Я справился с этим, но до сих пор чувствую боль. Зато постараюсь больше глупостей не говорить.
— Однако вряд ли случайно в «Доме, который построил Джек» вы затрагиваете как одну из главных тем свободу самовыражения.
— Это чрезмерная свобода самовыражения, экстремальная, если тебе надо убивать, чтобы выразить свой творческий импульс. Но свобода слова важна для меня, это базисная ценность. Мне, уроженцу Дании, крайне странно было видеть, как случайно сказанные слова на пресс-конференции вызывают такую бурю. У нас в Копенгагене они определенно остались бы незамеченными… В Каннах же меня подвел модератор. Я закончил реплику на тех знаменитых словах о Гитлере — не буду повторять их вновь, боюсь уже это делать, вдруг все начнется по новому кругу? Если бы кто-нибудь спросил: «Господин Триер, что вы имеете в виду?» — я дал бы цивильное объяснение, и ничего бы не случилось. Эта история — еще одна причина увериться в важности свободы слова.
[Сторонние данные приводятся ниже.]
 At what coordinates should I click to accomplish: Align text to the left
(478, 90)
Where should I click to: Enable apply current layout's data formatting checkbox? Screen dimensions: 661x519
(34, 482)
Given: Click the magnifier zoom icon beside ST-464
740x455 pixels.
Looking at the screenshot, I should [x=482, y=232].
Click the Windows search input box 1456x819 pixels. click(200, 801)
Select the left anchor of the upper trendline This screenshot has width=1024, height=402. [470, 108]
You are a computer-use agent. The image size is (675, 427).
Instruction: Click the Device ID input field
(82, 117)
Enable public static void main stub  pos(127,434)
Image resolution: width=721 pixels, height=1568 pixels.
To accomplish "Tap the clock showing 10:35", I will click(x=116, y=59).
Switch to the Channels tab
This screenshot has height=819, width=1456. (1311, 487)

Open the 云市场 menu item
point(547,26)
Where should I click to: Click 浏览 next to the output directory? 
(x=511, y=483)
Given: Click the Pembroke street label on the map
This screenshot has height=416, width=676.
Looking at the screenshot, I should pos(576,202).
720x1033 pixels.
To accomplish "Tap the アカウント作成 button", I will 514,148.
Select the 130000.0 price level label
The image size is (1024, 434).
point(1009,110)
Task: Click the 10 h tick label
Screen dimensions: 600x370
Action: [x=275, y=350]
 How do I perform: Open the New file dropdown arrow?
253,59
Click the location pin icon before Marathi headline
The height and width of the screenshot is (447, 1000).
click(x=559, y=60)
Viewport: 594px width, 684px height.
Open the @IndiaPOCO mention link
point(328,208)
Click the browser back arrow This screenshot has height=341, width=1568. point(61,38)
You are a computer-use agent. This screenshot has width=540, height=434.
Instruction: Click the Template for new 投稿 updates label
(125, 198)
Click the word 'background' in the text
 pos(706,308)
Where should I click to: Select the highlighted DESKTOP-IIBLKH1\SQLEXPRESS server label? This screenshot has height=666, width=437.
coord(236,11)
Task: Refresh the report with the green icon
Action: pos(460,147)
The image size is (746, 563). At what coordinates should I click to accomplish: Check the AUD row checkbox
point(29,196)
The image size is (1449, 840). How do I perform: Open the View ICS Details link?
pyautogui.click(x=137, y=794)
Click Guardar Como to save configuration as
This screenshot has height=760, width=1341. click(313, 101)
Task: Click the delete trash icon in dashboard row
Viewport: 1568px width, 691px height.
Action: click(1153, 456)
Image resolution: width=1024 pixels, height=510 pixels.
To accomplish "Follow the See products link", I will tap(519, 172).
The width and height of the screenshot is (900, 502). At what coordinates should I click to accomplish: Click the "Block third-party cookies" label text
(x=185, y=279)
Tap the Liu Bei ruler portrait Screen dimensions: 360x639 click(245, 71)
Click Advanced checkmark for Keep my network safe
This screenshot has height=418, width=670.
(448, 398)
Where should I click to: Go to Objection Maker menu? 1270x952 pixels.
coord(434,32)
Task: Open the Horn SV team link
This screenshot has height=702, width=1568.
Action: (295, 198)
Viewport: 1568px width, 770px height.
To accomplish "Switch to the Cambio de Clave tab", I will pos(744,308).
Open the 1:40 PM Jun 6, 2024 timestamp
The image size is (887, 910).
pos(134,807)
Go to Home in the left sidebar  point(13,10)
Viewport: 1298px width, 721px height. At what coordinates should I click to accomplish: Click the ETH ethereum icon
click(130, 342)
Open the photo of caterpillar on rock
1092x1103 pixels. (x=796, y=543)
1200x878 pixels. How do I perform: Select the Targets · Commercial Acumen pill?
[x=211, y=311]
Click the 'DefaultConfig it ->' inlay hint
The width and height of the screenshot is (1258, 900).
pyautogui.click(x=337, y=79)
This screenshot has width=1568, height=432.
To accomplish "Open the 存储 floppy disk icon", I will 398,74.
— Тем не менее вы не смогли удержаться от того, чтобы вставить в новый фильм кадры с Гитлером.
— Гитлер… Вы знаете, есть исторические телеканалы, где его показывают 24 часа в сутки! Гитлер, но также Муссолини и Сталин, разумеется, возникли в фильме не случайно. Моя техника состоит в том, чтобы доводить любую мысль до предела. Мне было необходимо заглянуть в эти неосвещенные зоны. Но вообще-то я уверен, что обсуждать наследие Второй мировой войны и дискутировать по его поводу не только законно, но и необходимо.
— Откуда взялись и зачем были нужны цитаты из собственных картин?
— Это прозвучит по-идиотски, но мы пытались использовать другие фильмы, чтобы проиллюстрировать мысли Джека, и это оказалось дьявольски сложно. А главное, дорого получить права! Тогда я решил: какого черта, у нас же есть права на все мои фильмы. Используем их.
— В финальных титрах вы выносите благодарность артистам из своих старых картин.
— Только тем, которые попали на экран в цитатах из моих фильмов. Все они были очень добры, никто не возражал.
— Фрагменты из ваших фильмов сопровождаются монологом Джека. Он говорит о том, что искусство служит человечеству для выражения самых темных импульсов. Вы разделяете эту мысль?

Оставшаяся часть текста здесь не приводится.